A Bologna l'hamburger si paga col baratto

A Bologna l'hamburger ora si paga col baratto: tutti i dettagli della nuova formula in stile banco dei pegni lanciata dal ristorante Hamerica's

L'hamburger si paga col baratto

A Bologna un ristorante ha deciso di trasformarsi in un banco dei pegni in stile americano per una serata. “Hamerica’s“, ristorante specializzato in cucina statunitense in via Fioravanti, ha deciso di festeggiare la sua nuova apertura in città lanciando l’originale iniziativa “Hamerica’s: Banco dei Pegni“.

Giovedì 8 ottobre 2020, dalle 18,30 alle 22, all’esterno del locale verrà allestito un banco che darà la possibilità di scambiare i propri oggetti “indesiderati” con gli hamburger presenti in menu. Gli elementi ritenuti più interessanti come oggetti di design potranno avere una nuova vita andando ad aggiungersi all’originale arredamento che caratterizza i locali della catena di ristoranti di cucina statunitense.

Ciascun cliente potrà portare da casa un oggetto di cui si vuole liberare per farlo valutare dall’insolita coppia di giurati formata da Ivan Totaro, co-fondatore della catena di ristoranti “Hamerica’s”, e Luca ‘Lello’ Palomba di “Chef in Camicia”, popolare canale online di intrattenimento legato al food e partner dell’evento.

In cambio dell’oggetto saranno restituiti dei ‘Dollari Hamericani‘, ossia dei voucher che daranno diritto a metà, uno o cinque hamburger presenti nel menu del ristorante, a seconda del valore stimato dalla coppia di giurati. I dollari saranno spendibili per tutto il mese di ottobre anche nei locali di via Zamboni, via Santo Stefano e via Emilia, sempre a Bologna.

Il co-fondatore della catena di ristoranti “Hamerica’s”, Ivan Totaro, ha spiegato in alcune dichiarazioni riportate da ‘Ansa’: “Abbiamo voluto festeggiare la quarta apertura a Bologna, che diventa così la nostra seconda casa in Italia dopo Milano, con un evento leggero e divertente, ispirato a un luogo caratteristico dell’immaginario collettivo statunitense ma molto lontano dal nostro, il pawn shop”.

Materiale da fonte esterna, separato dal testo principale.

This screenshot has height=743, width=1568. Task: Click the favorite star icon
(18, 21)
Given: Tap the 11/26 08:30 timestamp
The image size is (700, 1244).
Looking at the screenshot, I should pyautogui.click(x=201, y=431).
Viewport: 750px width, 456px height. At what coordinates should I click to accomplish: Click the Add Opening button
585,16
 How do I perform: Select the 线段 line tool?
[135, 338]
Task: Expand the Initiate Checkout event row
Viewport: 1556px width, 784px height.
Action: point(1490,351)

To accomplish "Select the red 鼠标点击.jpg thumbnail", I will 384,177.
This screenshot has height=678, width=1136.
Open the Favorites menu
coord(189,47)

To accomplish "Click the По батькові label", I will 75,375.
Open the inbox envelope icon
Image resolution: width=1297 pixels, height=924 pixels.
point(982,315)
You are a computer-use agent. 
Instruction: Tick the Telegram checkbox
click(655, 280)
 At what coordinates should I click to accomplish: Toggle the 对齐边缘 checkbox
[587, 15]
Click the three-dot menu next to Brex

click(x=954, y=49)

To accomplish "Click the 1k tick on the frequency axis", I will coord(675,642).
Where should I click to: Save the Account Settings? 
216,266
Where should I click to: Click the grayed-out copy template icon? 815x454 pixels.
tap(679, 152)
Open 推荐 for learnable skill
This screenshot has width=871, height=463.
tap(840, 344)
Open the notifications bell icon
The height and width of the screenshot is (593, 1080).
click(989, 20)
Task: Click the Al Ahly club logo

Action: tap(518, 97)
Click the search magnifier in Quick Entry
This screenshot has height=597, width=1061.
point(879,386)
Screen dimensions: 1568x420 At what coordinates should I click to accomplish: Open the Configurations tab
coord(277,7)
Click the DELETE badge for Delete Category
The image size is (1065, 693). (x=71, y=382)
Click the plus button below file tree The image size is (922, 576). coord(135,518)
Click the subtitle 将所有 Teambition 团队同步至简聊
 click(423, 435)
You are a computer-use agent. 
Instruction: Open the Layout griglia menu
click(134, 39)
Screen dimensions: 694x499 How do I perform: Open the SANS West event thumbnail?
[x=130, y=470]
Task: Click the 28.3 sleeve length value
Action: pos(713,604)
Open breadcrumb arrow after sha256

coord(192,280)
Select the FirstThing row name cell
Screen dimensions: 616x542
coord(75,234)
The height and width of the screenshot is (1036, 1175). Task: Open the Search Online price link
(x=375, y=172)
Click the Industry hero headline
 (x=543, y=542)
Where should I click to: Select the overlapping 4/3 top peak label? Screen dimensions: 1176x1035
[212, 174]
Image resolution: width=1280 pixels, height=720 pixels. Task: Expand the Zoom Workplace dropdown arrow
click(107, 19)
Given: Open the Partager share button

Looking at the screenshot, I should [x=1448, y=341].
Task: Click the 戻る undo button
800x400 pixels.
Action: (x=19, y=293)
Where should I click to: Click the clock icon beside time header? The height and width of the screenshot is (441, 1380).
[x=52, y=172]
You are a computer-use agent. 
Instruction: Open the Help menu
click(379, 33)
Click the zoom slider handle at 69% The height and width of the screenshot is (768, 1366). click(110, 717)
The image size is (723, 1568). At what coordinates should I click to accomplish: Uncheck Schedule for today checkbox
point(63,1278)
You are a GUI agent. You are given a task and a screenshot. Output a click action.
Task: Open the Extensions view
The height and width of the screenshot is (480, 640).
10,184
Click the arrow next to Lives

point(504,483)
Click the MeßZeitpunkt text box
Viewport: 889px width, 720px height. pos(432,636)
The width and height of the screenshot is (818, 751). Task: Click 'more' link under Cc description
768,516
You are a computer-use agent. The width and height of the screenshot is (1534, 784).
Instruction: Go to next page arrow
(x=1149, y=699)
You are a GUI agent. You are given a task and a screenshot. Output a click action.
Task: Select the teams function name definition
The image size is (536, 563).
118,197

Ristoranti, Bologna cambia: la curiosa idea del Vâgh íñ ufézzí

La novità di “Hamerica’s” non è l’unica nel campo della ristorazione a Bologna: sempre nella città emiliana è infatti nata la prima osteria “a tempo”. Il locale “Vâgh íñ ufézzí” ha lanciato una nuova formula: nel ristorante ora si possono mangiare i piatti della tradizione, nelle stesse invariate porzioni proposte da sempre, ma prenotando una fascia oraria e consumando a volontà il cibo all’interno di quella finestra temporale, pagando una quota fissa.